From a list of possible reasons for the modified notice of acceptance, the claims examiner placed a check mark in the box labeled “Change to Disabling Status of Claim.”

The notice closed with the claims examiner’s typed name but did not include a signature.

Claimant asserts, further, that, having accepted the conditions, employer is prohibited from denying them. ORS 656.262(6)(a) provides, in part:

“Written notice of acceptance or denial of the claim shall be furnished to the claimant by the insurer or self-insured employer within 60 days after the employer has notice or knowledge of the claim.

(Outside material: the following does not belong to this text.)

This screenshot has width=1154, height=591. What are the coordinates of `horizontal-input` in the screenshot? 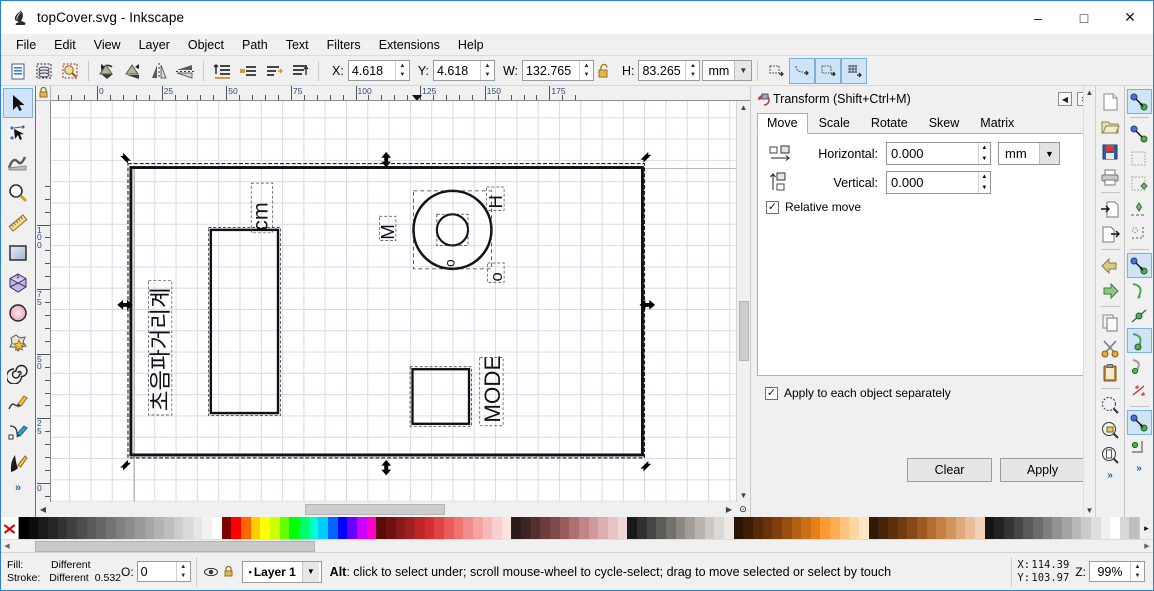 It's located at (932, 154).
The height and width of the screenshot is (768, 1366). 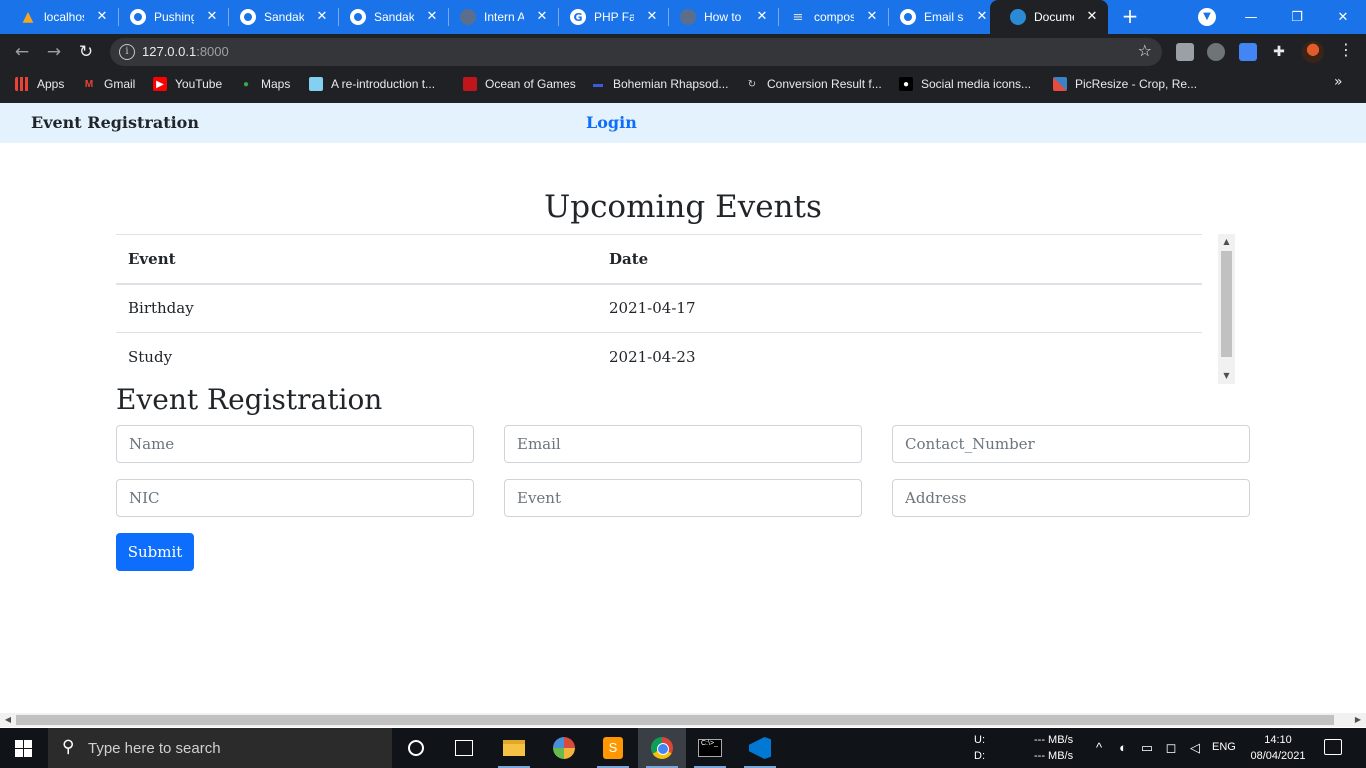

Once the claim is accepted, the insurer or self-insured employer shall not revoke acceptance except as provided in this section.”

We nonetheless appreciate the irony of claimant’s reliance on the Supreme Court’s opinion in Johnson as support for his contention that an acceptance occurred as a matter of law when the processing agent created the modified notice of acceptance, in light of claimant’s simultaneous argument that the effectiveness of an acceptance does not depend on notice to the claimant, as required by ORS 656.262(6). As we read Johnson, it conditioned the effectiveness of an acceptance for purposes of ORS 656.262(6) on notification to the claimant. In Bauman, 295 Or at 794, the Supreme Court had concluded that, “[i]f *** the insurer officially notifies the claimant that the claim has been accepted, the insurer may not * * * deny the compensability of the claim unless there is a showing of fraud, misrepresentation or other illegal activity.” The court held that the claim was accepted for purposes of ORS 656.262(6) in Bauman when it was “specifically accepted” as compensable “by providing the claimant with an acceptance letter and subsequently paying medical benefits for a three-year period.” Id. at 793. In Johnson, the court adhered to Bauman but explained that Bauman’s prohibition of “retrospective denials” applies only when a claim has been “specifically” or “officially” accepted by “written notice of acceptance or denial of the claim.” 303 Or at 55; see also SAIF v. Mize, 129 Or App 636, 640, 879 P2d 907 (1994) (“Once an employer or insurer officially notifies a claimant that the claim has been accepted, it may not subsequently deny compensability without complying with ORS 656.262(6).”); Allen v. Bohemia, Inc., 125 Or App 205, 209, 864 P2d 1365 (1993), rev den, 318 Or 582 (1994) (“Bauman only applies to a claim specifically or officially accepted by the insurer.”). We recognize that in Tull we said that the issue “[w]hether furnishing a notice to claimant was a necessary element for an ‘acceptance’ to occur under ORS 656.262(6)” was not before the court in Johnson. 113 Or App at 453. We further held in Tull that an acceptance does not, as a matter of law, require notice to the claimant. Id. at 454.

In any event, neither Bauman nor Johnson nor Tull dealt with the precise question presented here, viz., whether, in the light of a document including an explicit or “specific” acceptance, the board may nonetheless find, based on other evidence in the record, that there has not been an acceptance for purposes of ORS 656.262(6).

Claimant does not dispute that finding or its relevance to the factual determination whether the conditions had been accepted. See EBI Ins. Co. v. CNA Insurance, 95 Or App 448, 451, 769 P2d 789 (1989) (affirming board order holding that report reflecting acceptance of claim was not intended to be an acceptance).